WHAT YOU ARE ASKED TO DO
Transcribe the lines starting at the one containing "Image resolution: width=320" and ending at the one containing "center [868, 337].", leaving the pictures out.

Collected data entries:
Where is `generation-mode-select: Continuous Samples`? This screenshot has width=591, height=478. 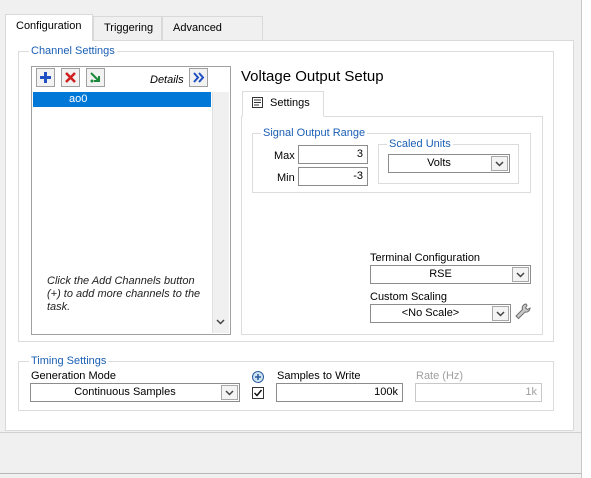 generation-mode-select: Continuous Samples is located at coordinates (135, 392).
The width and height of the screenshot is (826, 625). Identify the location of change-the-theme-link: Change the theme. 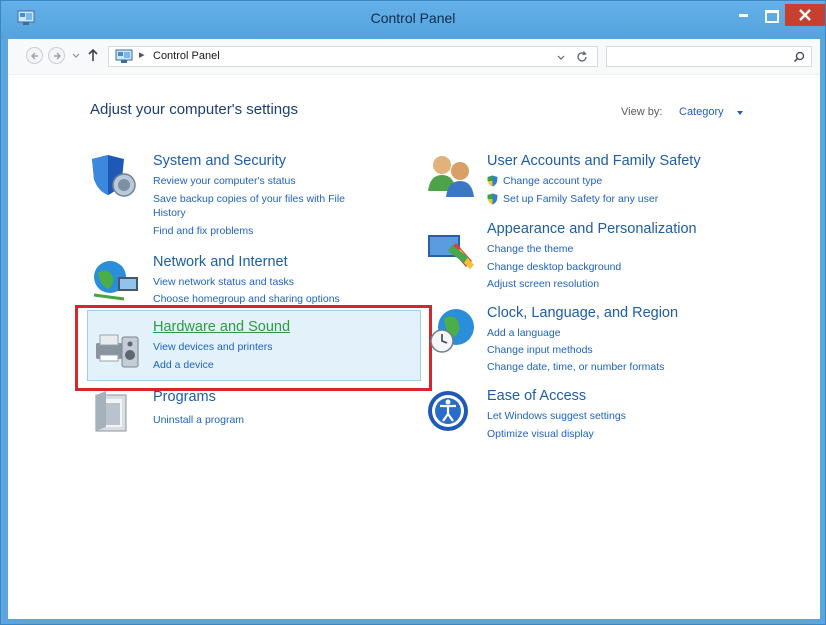
(530, 250).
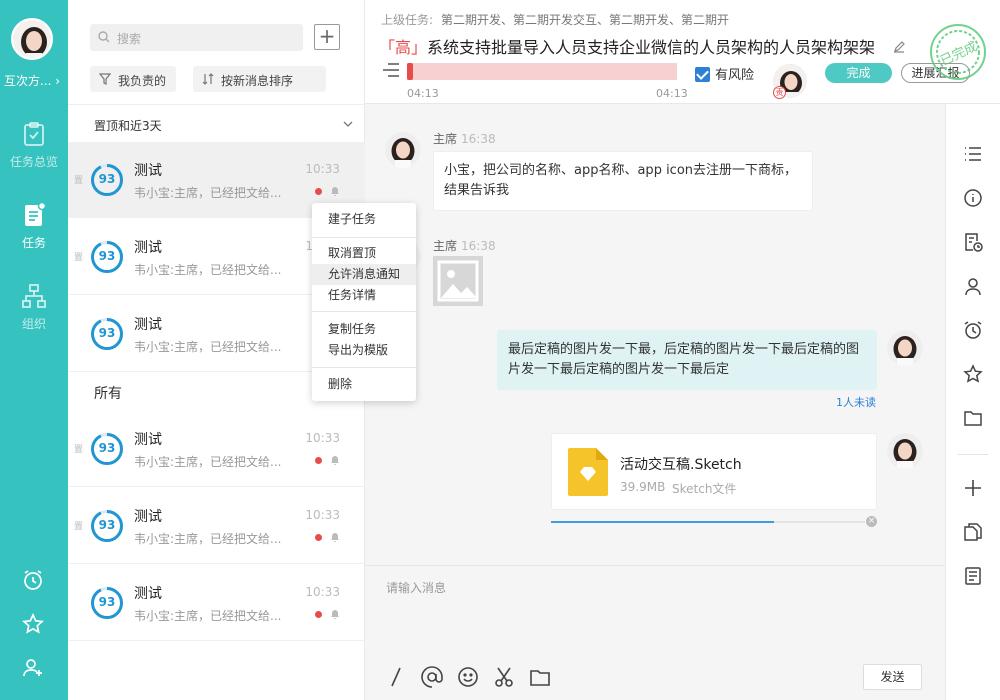 This screenshot has height=700, width=1000. Describe the element at coordinates (973, 490) in the screenshot. I see `plus-icon` at that location.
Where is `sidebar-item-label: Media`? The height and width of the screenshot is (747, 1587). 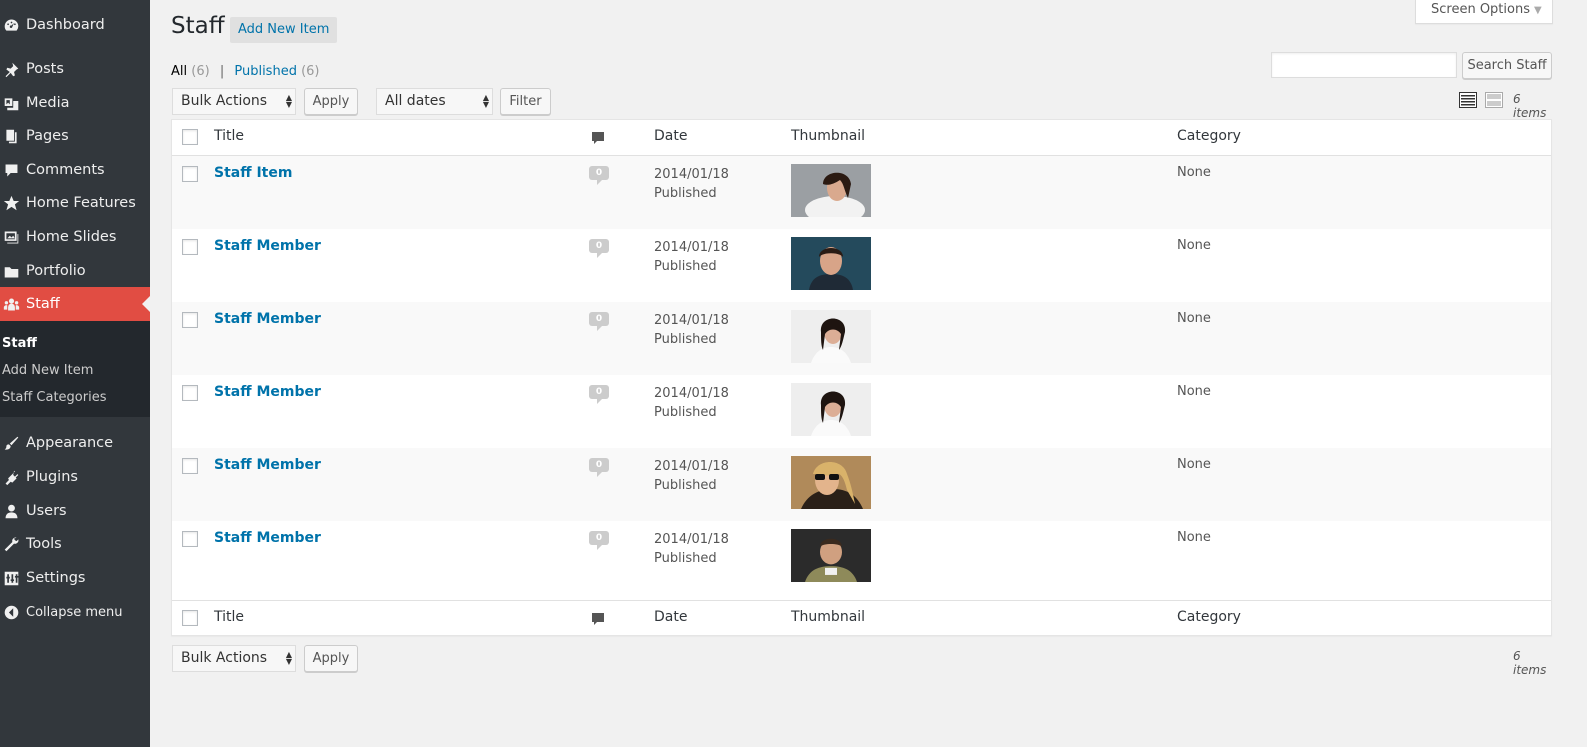 sidebar-item-label: Media is located at coordinates (48, 103).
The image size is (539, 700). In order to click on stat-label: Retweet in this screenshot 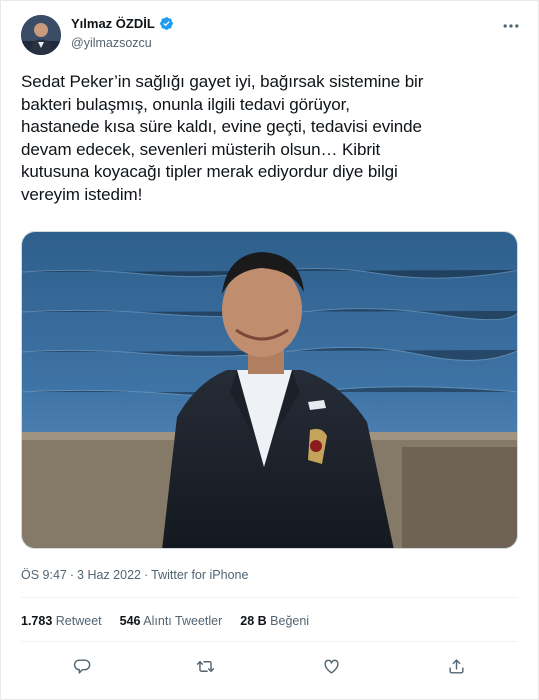, I will do `click(78, 621)`.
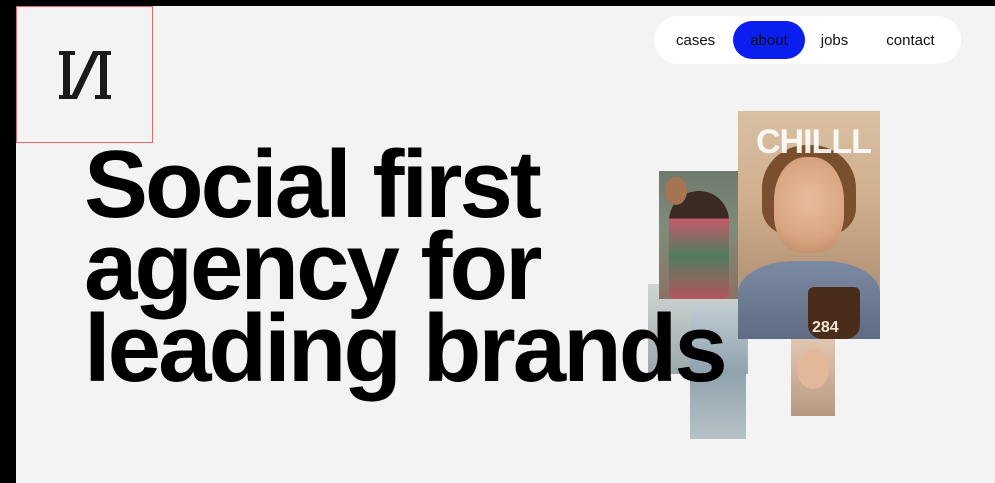 Image resolution: width=995 pixels, height=483 pixels. I want to click on photo-cup-label: 284, so click(826, 328).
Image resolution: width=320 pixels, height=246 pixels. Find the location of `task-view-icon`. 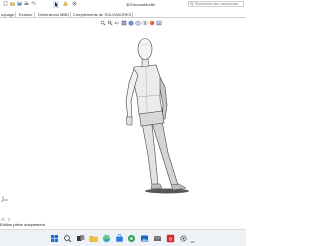

task-view-icon is located at coordinates (80, 238).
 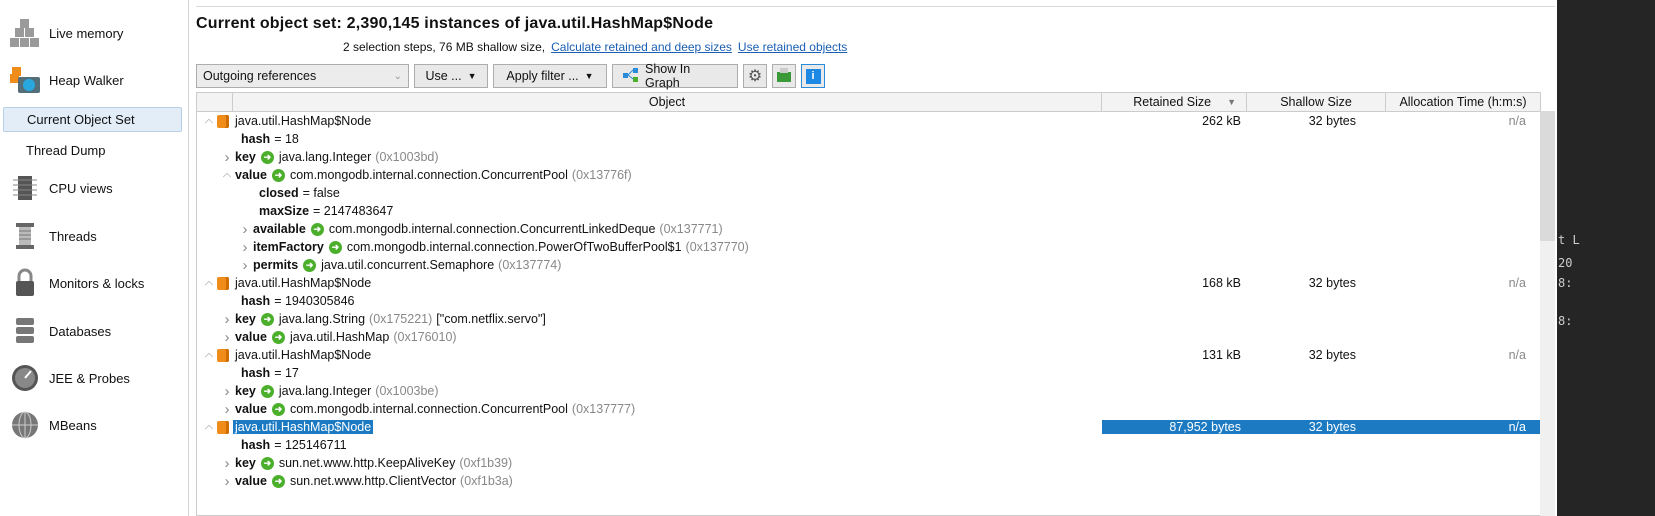 What do you see at coordinates (868, 337) in the screenshot?
I see `field-row: › value ➜ java.util.HashMap (0x176010)` at bounding box center [868, 337].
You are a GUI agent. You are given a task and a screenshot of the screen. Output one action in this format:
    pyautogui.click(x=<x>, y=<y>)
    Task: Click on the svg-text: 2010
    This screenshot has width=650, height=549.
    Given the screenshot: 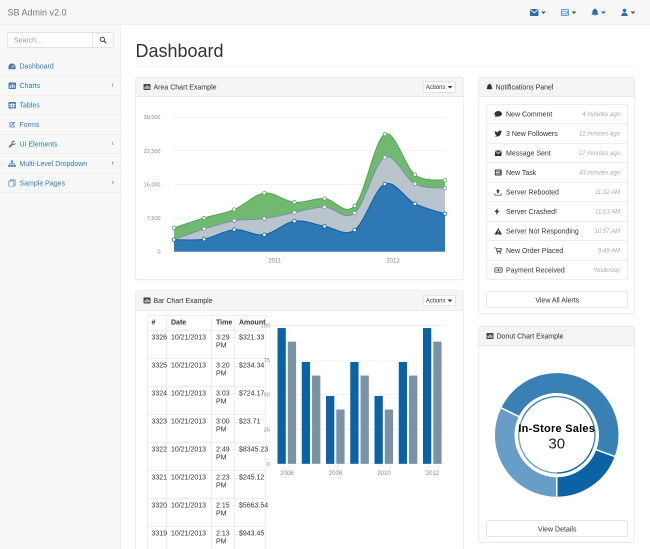 What is the action you would take?
    pyautogui.click(x=384, y=474)
    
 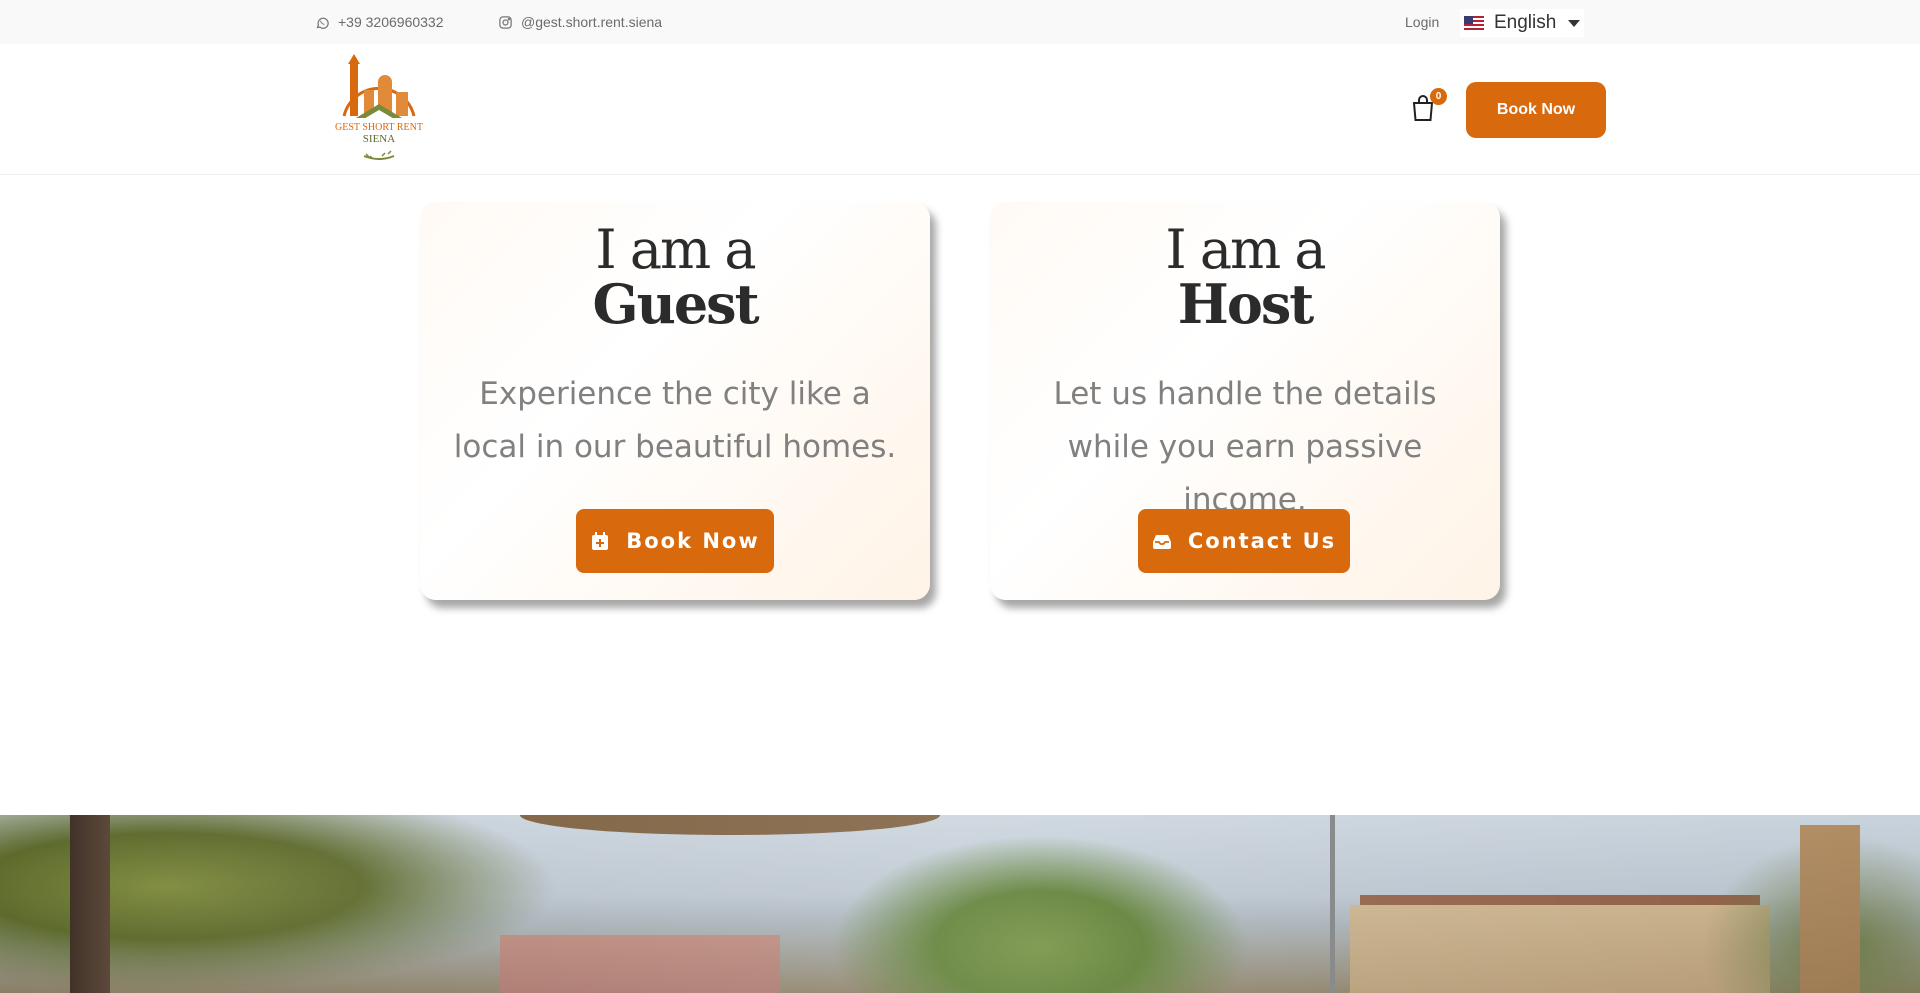 What do you see at coordinates (1574, 23) in the screenshot?
I see `caret-down-icon` at bounding box center [1574, 23].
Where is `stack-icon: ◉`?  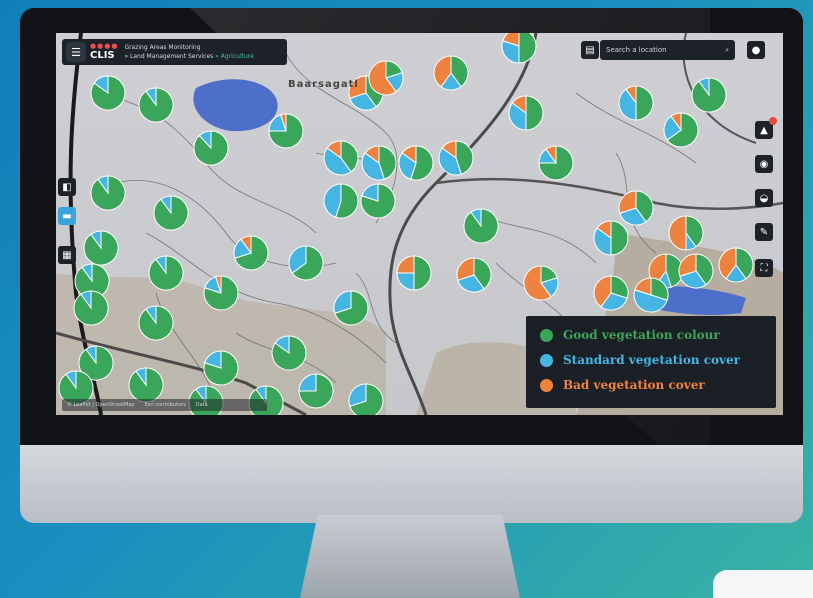
stack-icon: ◉ is located at coordinates (764, 164).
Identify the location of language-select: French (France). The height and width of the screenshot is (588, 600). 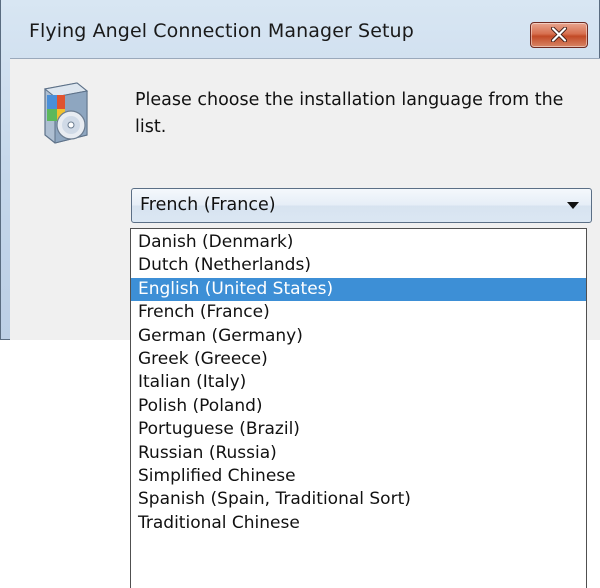
(362, 206).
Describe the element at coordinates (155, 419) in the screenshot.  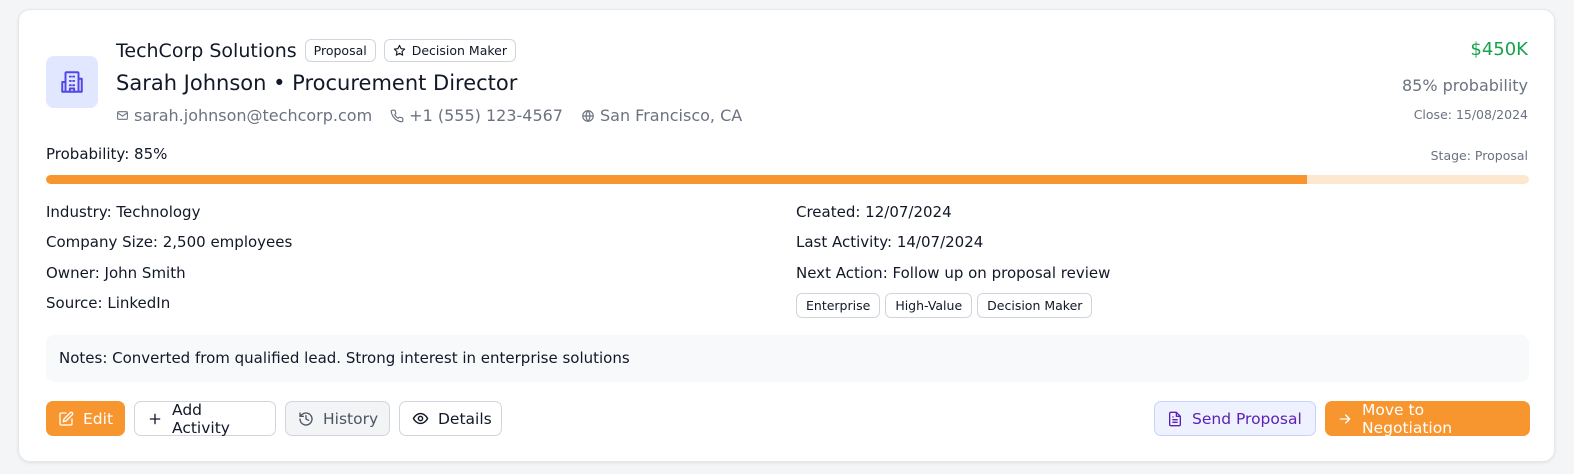
I see `plus-icon` at that location.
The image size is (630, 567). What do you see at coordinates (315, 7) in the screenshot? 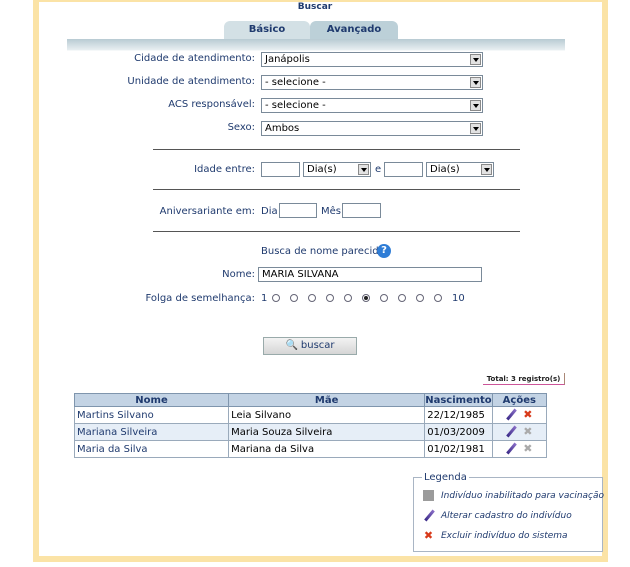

ANSWER FOR THIS EXERCISE
Image resolution: width=320 pixels, height=246 pixels. Find the location of `task-view-icon`. 

task-view-icon is located at coordinates (80, 238).
  What do you see at coordinates (868, 337) in the screenshot?
I see `field-row: › value ➜ java.util.HashMap (0x176010)` at bounding box center [868, 337].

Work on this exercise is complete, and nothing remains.